• What the task requires
Return, word for word, the lines of the listing below from the one with "Viewport: 1016px width, 561px height." through the one with "Task: Select the 组态 label in tree", and no other lines.

• Provided data
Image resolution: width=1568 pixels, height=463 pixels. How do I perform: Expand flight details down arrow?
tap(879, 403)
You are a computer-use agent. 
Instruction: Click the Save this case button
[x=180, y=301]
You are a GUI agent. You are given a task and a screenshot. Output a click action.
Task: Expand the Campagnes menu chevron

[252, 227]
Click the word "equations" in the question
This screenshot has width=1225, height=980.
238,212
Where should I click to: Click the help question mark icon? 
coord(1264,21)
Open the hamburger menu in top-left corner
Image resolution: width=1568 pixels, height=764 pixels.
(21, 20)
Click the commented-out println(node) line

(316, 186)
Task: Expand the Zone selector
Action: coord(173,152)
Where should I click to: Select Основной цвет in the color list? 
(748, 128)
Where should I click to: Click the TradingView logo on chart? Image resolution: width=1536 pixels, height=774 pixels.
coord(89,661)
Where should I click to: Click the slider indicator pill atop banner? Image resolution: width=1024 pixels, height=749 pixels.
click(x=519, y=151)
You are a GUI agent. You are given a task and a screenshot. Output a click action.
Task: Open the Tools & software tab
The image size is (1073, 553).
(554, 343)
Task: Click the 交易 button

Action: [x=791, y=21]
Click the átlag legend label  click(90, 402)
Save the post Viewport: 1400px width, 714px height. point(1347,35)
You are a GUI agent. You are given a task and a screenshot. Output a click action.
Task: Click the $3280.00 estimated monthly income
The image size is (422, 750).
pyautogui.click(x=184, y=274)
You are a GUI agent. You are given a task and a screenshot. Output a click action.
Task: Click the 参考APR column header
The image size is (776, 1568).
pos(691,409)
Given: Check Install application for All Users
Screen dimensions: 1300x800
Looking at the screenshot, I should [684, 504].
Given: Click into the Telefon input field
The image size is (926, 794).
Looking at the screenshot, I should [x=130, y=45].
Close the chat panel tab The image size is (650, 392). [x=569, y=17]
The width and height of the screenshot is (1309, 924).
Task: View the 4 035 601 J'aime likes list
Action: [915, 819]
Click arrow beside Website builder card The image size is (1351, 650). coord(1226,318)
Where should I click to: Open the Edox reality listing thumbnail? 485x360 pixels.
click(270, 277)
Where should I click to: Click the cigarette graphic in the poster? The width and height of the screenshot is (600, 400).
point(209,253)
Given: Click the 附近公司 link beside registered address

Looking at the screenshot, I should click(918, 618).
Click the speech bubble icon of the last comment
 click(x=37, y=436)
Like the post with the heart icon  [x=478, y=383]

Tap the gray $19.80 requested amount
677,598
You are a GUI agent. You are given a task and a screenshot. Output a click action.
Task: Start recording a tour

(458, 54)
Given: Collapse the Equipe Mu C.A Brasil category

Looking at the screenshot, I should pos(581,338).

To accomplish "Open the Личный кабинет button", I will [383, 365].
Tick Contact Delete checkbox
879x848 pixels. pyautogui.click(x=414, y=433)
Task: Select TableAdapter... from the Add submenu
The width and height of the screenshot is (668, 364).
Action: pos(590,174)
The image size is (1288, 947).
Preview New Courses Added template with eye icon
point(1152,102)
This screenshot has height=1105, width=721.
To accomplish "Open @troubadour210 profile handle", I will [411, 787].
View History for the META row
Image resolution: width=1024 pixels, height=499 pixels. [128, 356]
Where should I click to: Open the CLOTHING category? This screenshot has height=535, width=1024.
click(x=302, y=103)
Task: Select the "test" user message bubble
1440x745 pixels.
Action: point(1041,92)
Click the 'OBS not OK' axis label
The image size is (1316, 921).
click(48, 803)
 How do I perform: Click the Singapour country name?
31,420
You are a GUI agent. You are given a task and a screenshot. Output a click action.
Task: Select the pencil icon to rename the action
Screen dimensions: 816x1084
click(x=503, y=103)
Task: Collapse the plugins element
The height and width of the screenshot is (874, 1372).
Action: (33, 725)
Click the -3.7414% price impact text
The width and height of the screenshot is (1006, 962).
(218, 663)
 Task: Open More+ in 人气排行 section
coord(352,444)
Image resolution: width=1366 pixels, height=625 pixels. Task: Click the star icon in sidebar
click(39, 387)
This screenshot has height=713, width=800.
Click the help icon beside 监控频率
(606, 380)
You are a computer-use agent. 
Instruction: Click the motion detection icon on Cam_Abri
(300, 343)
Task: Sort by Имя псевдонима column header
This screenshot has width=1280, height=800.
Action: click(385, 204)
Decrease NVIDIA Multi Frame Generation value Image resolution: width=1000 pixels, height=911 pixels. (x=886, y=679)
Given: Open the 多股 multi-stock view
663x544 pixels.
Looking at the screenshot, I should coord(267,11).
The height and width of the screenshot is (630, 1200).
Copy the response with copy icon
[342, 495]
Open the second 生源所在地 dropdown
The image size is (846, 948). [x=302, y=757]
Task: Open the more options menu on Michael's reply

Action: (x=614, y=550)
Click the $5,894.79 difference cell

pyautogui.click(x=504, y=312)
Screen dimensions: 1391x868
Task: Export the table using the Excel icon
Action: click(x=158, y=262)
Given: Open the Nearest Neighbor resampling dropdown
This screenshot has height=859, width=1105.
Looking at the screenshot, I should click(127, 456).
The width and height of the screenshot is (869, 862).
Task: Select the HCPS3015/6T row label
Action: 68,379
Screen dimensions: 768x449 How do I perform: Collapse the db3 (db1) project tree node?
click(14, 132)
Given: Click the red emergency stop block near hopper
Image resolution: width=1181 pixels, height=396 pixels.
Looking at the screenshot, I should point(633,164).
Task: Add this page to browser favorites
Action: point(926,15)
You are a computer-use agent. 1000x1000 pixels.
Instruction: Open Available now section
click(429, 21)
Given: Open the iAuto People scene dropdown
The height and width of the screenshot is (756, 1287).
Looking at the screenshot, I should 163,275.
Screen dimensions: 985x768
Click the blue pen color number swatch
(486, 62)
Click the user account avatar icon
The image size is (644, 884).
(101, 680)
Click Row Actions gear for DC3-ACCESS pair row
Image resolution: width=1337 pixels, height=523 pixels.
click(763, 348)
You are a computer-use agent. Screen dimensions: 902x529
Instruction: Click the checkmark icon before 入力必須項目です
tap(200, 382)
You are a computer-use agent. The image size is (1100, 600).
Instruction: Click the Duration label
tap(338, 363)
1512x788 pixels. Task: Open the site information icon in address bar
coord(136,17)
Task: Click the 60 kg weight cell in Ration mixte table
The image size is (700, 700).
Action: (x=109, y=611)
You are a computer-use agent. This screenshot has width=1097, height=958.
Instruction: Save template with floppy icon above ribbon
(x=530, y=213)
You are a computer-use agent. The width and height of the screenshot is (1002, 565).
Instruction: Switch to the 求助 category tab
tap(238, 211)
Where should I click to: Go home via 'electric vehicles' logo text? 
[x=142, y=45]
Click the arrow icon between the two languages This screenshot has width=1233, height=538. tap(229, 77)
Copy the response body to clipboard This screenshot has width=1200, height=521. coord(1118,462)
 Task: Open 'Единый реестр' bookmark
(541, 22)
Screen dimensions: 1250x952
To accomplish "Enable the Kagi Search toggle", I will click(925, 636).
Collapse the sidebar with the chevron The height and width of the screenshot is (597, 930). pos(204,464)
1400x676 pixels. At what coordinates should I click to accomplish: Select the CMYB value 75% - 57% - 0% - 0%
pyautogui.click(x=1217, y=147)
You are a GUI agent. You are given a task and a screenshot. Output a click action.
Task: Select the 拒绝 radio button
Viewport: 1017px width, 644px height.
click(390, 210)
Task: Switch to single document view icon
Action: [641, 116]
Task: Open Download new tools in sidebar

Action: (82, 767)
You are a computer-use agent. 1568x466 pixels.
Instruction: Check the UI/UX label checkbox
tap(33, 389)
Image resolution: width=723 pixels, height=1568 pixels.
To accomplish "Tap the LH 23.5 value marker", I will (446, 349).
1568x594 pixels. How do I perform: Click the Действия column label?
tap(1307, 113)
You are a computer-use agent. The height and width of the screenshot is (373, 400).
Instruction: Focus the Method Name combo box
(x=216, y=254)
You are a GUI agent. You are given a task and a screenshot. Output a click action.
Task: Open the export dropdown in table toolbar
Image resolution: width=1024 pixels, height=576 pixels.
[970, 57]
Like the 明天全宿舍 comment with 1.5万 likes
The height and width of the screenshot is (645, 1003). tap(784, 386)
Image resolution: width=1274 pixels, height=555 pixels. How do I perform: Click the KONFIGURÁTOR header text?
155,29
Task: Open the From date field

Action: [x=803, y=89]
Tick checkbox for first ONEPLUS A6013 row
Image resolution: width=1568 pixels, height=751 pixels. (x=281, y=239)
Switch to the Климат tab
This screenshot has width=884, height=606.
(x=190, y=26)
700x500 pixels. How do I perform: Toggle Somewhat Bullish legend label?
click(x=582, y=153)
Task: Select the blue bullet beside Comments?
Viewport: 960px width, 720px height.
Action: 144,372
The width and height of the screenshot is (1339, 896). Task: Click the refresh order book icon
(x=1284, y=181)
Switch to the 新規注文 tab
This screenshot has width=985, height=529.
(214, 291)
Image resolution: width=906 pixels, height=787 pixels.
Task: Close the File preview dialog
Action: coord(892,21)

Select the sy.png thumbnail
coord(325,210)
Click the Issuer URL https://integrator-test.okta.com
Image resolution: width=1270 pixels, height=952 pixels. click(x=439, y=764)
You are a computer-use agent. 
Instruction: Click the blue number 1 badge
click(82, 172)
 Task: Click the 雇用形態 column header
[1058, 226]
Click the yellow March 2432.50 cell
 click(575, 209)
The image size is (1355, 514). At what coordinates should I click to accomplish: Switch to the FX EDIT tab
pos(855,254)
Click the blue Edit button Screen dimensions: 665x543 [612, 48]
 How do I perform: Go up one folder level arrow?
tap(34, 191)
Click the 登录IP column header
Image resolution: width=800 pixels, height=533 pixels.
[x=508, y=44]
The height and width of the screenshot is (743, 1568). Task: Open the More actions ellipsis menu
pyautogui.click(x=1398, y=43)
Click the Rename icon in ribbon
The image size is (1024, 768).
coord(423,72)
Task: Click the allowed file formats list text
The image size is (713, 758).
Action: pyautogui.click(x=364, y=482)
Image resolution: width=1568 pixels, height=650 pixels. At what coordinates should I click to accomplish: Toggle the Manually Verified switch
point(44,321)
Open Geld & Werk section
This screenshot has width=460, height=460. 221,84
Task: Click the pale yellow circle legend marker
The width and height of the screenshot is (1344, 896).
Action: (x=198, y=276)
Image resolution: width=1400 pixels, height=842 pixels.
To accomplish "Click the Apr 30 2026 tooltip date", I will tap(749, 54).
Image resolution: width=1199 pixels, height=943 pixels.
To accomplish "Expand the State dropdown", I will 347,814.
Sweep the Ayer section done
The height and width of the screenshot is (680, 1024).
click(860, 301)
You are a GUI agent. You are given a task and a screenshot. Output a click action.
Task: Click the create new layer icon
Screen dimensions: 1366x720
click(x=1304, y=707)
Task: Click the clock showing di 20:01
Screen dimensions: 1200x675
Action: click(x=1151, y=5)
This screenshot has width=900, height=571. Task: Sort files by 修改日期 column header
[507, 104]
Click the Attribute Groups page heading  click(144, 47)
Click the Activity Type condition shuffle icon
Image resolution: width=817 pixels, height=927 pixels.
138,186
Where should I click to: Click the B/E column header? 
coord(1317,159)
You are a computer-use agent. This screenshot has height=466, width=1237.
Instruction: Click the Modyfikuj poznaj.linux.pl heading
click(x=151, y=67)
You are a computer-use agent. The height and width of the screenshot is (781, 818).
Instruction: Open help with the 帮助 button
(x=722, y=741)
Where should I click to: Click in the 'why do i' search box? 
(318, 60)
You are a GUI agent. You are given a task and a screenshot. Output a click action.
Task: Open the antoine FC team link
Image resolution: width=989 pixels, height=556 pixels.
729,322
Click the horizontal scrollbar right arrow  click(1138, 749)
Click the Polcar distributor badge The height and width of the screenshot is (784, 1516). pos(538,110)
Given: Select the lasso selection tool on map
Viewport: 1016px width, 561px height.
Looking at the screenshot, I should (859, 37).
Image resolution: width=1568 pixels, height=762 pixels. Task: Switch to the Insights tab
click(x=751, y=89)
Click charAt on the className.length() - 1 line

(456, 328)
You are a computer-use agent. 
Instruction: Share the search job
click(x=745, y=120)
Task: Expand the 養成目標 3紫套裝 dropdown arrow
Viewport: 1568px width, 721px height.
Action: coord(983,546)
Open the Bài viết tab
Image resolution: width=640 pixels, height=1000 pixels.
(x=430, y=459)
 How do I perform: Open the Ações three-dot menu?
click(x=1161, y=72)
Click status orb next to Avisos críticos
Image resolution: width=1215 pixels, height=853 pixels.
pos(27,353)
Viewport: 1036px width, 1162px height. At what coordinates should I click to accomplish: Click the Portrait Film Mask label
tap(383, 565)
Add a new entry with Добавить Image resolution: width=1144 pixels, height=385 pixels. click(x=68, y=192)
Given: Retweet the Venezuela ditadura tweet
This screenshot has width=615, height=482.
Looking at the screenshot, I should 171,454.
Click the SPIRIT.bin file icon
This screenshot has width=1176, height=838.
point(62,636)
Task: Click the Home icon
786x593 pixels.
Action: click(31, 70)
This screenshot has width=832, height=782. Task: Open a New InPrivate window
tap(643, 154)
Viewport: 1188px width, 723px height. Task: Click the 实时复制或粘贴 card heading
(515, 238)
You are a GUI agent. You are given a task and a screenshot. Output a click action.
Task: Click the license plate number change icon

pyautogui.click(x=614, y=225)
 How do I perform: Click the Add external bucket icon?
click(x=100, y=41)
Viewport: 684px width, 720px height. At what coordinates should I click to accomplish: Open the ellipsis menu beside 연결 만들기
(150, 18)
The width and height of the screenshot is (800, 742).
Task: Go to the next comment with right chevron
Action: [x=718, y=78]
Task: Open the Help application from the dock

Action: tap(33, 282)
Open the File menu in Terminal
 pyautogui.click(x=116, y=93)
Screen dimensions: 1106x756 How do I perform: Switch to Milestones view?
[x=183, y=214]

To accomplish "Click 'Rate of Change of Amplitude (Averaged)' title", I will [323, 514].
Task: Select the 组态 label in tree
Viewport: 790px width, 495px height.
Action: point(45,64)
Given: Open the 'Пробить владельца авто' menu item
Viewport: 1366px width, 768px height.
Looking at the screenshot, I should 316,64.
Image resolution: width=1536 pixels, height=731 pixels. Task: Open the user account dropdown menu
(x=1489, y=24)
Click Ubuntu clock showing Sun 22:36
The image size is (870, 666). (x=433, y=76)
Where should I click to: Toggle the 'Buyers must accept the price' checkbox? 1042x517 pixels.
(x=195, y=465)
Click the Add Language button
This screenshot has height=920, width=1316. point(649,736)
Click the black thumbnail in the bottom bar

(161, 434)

• Task result
Viewport: 1016px width, 561px height.
Looking at the screenshot, I should (859, 37).
Image resolution: width=1568 pixels, height=762 pixels. Task: Switch to the Insights tab
click(x=751, y=89)
Click charAt on the className.length() - 1 line

(456, 328)
You are a computer-use agent. 
Instruction: Share the search job
click(x=745, y=120)
Task: Expand the 養成目標 3紫套裝 dropdown arrow
Viewport: 1568px width, 721px height.
Action: coord(983,546)
Open the Bài viết tab
Image resolution: width=640 pixels, height=1000 pixels.
(x=430, y=459)
 How do I perform: Open the Ações three-dot menu?
click(x=1161, y=72)
Click status orb next to Avisos críticos
Image resolution: width=1215 pixels, height=853 pixels.
pos(27,353)
Viewport: 1036px width, 1162px height. At what coordinates should I click to accomplish: Click the Portrait Film Mask label
tap(383, 565)
Add a new entry with Добавить Image resolution: width=1144 pixels, height=385 pixels. click(x=68, y=192)
Given: Retweet the Venezuela ditadura tweet
This screenshot has width=615, height=482.
Looking at the screenshot, I should 171,454.
Click the SPIRIT.bin file icon
This screenshot has width=1176, height=838.
point(62,636)
Task: Click the Home icon
786x593 pixels.
Action: click(31, 70)
This screenshot has width=832, height=782. Task: Open a New InPrivate window
tap(643, 154)
Viewport: 1188px width, 723px height. Task: Click the 实时复制或粘贴 card heading
(515, 238)
You are a GUI agent. You are given a task and a screenshot. Output a click action.
Task: Click the license plate number change icon

pyautogui.click(x=614, y=225)
 How do I perform: Click the Add external bucket icon?
click(x=100, y=41)
Viewport: 684px width, 720px height. At what coordinates should I click to accomplish: Open the ellipsis menu beside 연결 만들기
(150, 18)
The width and height of the screenshot is (800, 742).
Task: Go to the next comment with right chevron
Action: [x=718, y=78]
Task: Open the Help application from the dock

Action: tap(33, 282)
Open the File menu in Terminal
 pyautogui.click(x=116, y=93)
Screen dimensions: 1106x756 How do I perform: Switch to Milestones view?
[x=183, y=214]

To accomplish "Click 'Rate of Change of Amplitude (Averaged)' title", I will [323, 514].
Task: Select the 组态 label in tree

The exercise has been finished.